__Input data__.
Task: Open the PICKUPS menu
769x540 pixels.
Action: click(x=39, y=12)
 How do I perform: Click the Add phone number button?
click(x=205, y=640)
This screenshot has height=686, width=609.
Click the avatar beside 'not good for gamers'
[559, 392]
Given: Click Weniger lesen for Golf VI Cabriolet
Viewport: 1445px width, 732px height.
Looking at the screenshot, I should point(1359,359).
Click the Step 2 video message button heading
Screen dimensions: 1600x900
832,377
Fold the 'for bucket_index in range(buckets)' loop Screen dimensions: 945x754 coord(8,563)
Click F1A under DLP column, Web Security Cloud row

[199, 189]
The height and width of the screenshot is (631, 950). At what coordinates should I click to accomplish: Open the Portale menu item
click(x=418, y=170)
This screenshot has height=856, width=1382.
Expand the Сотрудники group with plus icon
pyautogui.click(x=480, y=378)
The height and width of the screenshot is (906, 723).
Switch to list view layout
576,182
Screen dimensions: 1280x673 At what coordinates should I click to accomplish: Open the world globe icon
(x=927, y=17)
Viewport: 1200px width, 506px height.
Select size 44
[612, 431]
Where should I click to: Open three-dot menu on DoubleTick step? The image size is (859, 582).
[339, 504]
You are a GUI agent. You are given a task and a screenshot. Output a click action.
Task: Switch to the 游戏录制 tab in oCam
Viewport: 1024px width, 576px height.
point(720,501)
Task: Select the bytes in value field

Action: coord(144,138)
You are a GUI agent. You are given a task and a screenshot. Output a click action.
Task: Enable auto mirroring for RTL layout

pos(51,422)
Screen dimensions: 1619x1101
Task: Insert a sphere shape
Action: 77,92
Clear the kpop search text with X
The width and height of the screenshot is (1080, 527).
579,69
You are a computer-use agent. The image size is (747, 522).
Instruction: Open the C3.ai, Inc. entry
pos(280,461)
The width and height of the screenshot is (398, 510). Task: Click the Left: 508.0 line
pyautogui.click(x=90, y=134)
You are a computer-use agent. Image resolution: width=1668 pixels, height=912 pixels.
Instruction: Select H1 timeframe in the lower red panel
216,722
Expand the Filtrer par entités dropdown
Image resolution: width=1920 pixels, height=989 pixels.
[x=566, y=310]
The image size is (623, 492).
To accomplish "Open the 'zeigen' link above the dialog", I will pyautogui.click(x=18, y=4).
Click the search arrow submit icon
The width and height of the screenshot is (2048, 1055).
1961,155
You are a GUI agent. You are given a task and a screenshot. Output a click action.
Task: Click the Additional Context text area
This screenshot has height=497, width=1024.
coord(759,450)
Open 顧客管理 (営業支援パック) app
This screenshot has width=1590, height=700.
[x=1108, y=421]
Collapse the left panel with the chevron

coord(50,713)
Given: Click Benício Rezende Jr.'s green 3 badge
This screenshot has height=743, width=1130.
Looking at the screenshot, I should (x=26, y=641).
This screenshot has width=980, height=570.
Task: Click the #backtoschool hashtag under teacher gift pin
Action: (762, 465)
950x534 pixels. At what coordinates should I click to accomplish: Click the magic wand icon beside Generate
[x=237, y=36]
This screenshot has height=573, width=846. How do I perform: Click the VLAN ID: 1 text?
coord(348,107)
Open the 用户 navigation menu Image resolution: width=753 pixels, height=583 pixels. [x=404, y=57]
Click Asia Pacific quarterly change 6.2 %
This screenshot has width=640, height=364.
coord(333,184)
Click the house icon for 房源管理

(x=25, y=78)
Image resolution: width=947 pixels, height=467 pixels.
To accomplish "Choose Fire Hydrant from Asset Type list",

__Exercise instructions__.
An exact copy of every record is what the answer must contain.

__Output for this task__.
Task: Open the PICKUPS menu
769x540 pixels.
Action: click(x=39, y=12)
 How do I perform: Click the Add phone number button?
click(x=205, y=640)
This screenshot has height=686, width=609.
Click the avatar beside 'not good for gamers'
[559, 392]
Given: Click Weniger lesen for Golf VI Cabriolet
Viewport: 1445px width, 732px height.
Looking at the screenshot, I should point(1359,359).
Click the Step 2 video message button heading
Screen dimensions: 1600x900
832,377
Fold the 'for bucket_index in range(buckets)' loop Screen dimensions: 945x754 coord(8,563)
Click F1A under DLP column, Web Security Cloud row

[199, 189]
The height and width of the screenshot is (631, 950). At what coordinates should I click to accomplish: Open the Portale menu item
click(x=418, y=170)
This screenshot has height=856, width=1382.
Expand the Сотрудники group with plus icon
pyautogui.click(x=480, y=378)
The height and width of the screenshot is (906, 723).
Switch to list view layout
576,182
Screen dimensions: 1280x673 At what coordinates should I click to accomplish: Open the world globe icon
(x=927, y=17)
Viewport: 1200px width, 506px height.
Select size 44
[612, 431]
Where should I click to: Open three-dot menu on DoubleTick step? The image size is (859, 582).
[339, 504]
You are a GUI agent. You are given a task and a screenshot. Output a click action.
Task: Switch to the 游戏录制 tab in oCam
Viewport: 1024px width, 576px height.
point(720,501)
Task: Select the bytes in value field

Action: coord(144,138)
You are a GUI agent. You are given a task and a screenshot. Output a click action.
Task: Enable auto mirroring for RTL layout

pos(51,422)
Screen dimensions: 1619x1101
Task: Insert a sphere shape
Action: 77,92
Clear the kpop search text with X
The width and height of the screenshot is (1080, 527).
579,69
You are a computer-use agent. The image size is (747, 522).
Instruction: Open the C3.ai, Inc. entry
pos(280,461)
The width and height of the screenshot is (398, 510). Task: Click the Left: 508.0 line
pyautogui.click(x=90, y=134)
You are a computer-use agent. Image resolution: width=1668 pixels, height=912 pixels.
Instruction: Select H1 timeframe in the lower red panel
216,722
Expand the Filtrer par entités dropdown
Image resolution: width=1920 pixels, height=989 pixels.
[x=566, y=310]
The image size is (623, 492).
To accomplish "Open the 'zeigen' link above the dialog", I will pyautogui.click(x=18, y=4).
Click the search arrow submit icon
The width and height of the screenshot is (2048, 1055).
1961,155
You are a GUI agent. You are given a task and a screenshot. Output a click action.
Task: Click the Additional Context text area
This screenshot has height=497, width=1024.
coord(759,450)
Open 顧客管理 (営業支援パック) app
This screenshot has width=1590, height=700.
[x=1108, y=421]
Collapse the left panel with the chevron

coord(50,713)
Given: Click Benício Rezende Jr.'s green 3 badge
This screenshot has height=743, width=1130.
Looking at the screenshot, I should (x=26, y=641).
This screenshot has width=980, height=570.
Task: Click the #backtoschool hashtag under teacher gift pin
Action: (762, 465)
950x534 pixels. At what coordinates should I click to accomplish: Click the magic wand icon beside Generate
[x=237, y=36]
This screenshot has height=573, width=846. How do I perform: Click the VLAN ID: 1 text?
coord(348,107)
Open the 用户 navigation menu Image resolution: width=753 pixels, height=583 pixels. [x=404, y=57]
Click Asia Pacific quarterly change 6.2 %
This screenshot has width=640, height=364.
coord(333,184)
Click the house icon for 房源管理

(x=25, y=78)
Image resolution: width=947 pixels, height=467 pixels.
To accomplish "Choose Fire Hydrant from Asset Type list",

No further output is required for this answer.